With the help of early decision making, a multidisciplinary surgical approach and perioperative treatment on the intensive care unit we were able to achieve a modest survival rate after emergency hip disarticulation. There is a lack of good quality data for us to compare our results against due to the infrequent occurrence of such cases. Unruh et al reported a 22% mortality in patients who underwent emergency hip disarticulation for femoral head osteomyelitis but most of the other patients in their experience had surgery for sequelae related to peripheral vascular disease with no reported cases of necrotising fasciitis.17 Another series by Endean et al demonstrated a postoperative mortality of 14% after hip disarticulation for infectious causes. However, only three of their patients were diagnosed with gas gangrene of the lower limb and the majority of patients had surgery for decubitus ulcers and osteomyelitis.18 In addition to mortality, there is a serious morbidity associated with this surgery as patients will be left severely disabled with a proportion of them being wheelchair bound for life.

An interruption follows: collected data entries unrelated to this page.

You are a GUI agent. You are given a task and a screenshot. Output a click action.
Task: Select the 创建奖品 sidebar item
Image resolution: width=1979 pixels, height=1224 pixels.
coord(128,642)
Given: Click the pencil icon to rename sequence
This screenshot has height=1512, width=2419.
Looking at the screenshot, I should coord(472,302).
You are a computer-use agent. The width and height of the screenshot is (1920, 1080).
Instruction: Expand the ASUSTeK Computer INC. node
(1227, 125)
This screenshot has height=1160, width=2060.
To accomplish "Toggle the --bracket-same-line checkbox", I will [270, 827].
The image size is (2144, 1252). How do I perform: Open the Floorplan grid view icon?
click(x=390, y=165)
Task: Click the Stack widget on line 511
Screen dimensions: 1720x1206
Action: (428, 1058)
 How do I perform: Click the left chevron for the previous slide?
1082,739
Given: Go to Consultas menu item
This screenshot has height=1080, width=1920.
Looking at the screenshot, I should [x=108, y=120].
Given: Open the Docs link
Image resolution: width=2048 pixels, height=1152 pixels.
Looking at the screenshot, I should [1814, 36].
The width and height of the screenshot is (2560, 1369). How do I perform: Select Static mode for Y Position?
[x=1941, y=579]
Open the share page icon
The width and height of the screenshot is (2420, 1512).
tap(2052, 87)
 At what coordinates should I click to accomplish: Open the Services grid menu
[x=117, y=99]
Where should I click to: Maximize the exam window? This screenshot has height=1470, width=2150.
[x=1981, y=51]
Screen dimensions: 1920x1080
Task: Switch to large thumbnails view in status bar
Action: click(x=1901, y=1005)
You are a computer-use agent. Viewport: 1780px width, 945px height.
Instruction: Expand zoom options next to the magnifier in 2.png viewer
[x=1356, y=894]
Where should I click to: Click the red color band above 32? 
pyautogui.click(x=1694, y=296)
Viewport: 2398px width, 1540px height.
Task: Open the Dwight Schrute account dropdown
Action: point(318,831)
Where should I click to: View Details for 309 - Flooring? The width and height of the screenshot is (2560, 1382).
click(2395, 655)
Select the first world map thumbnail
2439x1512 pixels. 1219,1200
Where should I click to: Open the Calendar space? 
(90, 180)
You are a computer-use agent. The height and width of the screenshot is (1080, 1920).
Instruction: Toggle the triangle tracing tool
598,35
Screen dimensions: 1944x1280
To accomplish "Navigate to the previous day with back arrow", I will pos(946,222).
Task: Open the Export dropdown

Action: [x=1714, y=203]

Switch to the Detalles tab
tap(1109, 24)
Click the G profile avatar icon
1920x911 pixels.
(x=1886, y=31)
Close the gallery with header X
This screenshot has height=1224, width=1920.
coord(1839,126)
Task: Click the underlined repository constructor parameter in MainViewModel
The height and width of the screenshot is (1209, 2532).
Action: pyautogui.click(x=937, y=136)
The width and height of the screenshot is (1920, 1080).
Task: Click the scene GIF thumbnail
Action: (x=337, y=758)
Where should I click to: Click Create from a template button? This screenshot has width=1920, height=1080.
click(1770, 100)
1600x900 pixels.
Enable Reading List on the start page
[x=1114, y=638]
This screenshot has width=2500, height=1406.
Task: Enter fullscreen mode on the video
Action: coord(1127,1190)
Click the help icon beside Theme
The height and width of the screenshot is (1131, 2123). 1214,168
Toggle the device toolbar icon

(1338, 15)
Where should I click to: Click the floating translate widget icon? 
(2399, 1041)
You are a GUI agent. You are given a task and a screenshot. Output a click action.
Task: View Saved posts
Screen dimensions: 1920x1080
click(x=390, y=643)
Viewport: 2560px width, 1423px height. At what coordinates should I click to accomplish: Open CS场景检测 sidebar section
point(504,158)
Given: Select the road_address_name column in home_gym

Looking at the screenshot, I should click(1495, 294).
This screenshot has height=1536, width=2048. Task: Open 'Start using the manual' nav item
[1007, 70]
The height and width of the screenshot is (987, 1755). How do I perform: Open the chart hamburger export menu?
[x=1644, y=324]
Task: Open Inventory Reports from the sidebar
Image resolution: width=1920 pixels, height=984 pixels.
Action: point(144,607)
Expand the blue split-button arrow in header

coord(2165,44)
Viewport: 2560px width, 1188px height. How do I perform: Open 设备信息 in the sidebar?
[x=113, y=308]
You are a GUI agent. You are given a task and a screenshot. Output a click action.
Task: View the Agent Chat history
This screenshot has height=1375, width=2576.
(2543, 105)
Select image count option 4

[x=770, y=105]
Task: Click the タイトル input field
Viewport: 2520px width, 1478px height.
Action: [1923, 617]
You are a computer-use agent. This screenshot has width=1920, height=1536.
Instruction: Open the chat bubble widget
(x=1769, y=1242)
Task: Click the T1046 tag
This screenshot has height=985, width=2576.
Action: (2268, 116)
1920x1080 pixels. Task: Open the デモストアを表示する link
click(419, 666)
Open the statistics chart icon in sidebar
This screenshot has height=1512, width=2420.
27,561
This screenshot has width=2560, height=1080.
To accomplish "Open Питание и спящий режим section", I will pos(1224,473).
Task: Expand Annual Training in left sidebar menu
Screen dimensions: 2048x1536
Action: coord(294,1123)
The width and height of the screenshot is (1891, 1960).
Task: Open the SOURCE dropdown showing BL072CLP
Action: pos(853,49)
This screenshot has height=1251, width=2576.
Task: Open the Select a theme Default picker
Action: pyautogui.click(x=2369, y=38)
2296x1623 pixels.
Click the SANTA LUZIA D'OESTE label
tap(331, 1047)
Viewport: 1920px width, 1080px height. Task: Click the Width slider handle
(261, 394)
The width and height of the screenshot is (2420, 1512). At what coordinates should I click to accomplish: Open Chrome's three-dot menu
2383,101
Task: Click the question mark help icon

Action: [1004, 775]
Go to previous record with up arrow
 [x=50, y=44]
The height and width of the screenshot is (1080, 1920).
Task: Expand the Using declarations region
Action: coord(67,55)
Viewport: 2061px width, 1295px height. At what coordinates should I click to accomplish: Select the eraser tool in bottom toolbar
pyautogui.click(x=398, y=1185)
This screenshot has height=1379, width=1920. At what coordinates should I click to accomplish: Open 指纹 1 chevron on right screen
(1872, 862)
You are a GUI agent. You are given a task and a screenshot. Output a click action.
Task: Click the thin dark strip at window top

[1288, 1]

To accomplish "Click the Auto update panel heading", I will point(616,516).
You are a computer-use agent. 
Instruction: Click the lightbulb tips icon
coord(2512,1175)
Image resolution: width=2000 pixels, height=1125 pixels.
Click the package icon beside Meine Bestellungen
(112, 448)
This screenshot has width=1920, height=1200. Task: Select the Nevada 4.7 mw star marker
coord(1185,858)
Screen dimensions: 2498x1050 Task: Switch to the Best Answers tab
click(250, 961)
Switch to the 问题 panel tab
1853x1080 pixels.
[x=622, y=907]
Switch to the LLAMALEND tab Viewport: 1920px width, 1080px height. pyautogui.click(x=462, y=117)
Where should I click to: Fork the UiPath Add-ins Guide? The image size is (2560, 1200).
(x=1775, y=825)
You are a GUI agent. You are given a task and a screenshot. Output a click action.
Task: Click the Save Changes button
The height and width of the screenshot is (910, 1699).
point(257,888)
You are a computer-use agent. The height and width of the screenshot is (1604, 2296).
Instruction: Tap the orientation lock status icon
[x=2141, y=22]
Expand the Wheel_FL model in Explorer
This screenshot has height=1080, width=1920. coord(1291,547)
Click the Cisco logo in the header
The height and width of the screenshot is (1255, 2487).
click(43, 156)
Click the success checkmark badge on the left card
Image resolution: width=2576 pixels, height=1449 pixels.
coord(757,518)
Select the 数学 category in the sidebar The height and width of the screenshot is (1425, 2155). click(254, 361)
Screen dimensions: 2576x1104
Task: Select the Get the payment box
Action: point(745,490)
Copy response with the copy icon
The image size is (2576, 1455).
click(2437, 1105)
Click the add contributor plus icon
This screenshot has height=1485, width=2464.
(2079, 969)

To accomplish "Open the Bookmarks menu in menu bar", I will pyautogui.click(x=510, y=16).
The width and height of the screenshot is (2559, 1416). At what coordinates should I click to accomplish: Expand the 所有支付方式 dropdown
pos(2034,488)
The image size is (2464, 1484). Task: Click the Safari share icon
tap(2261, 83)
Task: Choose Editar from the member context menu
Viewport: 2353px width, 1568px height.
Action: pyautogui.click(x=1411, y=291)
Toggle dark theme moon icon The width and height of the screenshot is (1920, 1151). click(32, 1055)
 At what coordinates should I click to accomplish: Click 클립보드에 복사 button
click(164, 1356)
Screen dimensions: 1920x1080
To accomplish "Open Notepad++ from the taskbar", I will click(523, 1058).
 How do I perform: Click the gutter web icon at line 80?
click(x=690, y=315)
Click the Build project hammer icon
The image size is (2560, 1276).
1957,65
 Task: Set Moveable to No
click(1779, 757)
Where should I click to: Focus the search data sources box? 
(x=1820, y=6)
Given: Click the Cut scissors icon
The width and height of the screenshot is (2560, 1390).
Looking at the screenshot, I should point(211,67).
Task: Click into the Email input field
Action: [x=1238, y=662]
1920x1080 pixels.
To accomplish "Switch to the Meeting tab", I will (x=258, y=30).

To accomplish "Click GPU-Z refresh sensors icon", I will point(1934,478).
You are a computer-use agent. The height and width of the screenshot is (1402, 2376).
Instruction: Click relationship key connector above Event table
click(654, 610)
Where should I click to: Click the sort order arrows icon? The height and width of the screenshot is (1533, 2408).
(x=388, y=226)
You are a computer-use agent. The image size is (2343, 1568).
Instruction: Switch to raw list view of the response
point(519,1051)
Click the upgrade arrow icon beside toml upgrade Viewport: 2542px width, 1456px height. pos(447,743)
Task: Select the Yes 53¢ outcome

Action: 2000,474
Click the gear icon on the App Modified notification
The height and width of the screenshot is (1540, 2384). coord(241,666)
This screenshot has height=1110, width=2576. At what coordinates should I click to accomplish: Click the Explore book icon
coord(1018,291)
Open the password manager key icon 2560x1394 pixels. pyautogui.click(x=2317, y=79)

Severe necrotising fasciitis requiring emergency amputation of the entire lower limb remains a rare occurrence in emergency surgery worldwide and consequently there is a paucity of literature. The cornerstone of the management of these patients is rapid emergency surgery in the form of a hip disarticulation but despite timely intervention, mortality and morbidity is high. In the absence of an alternative effective treatment, such life-saving ablative surgery is the only reliable way to effectively control the progression of necrotising fasciitis and should be the first-line treatment in this group of patients.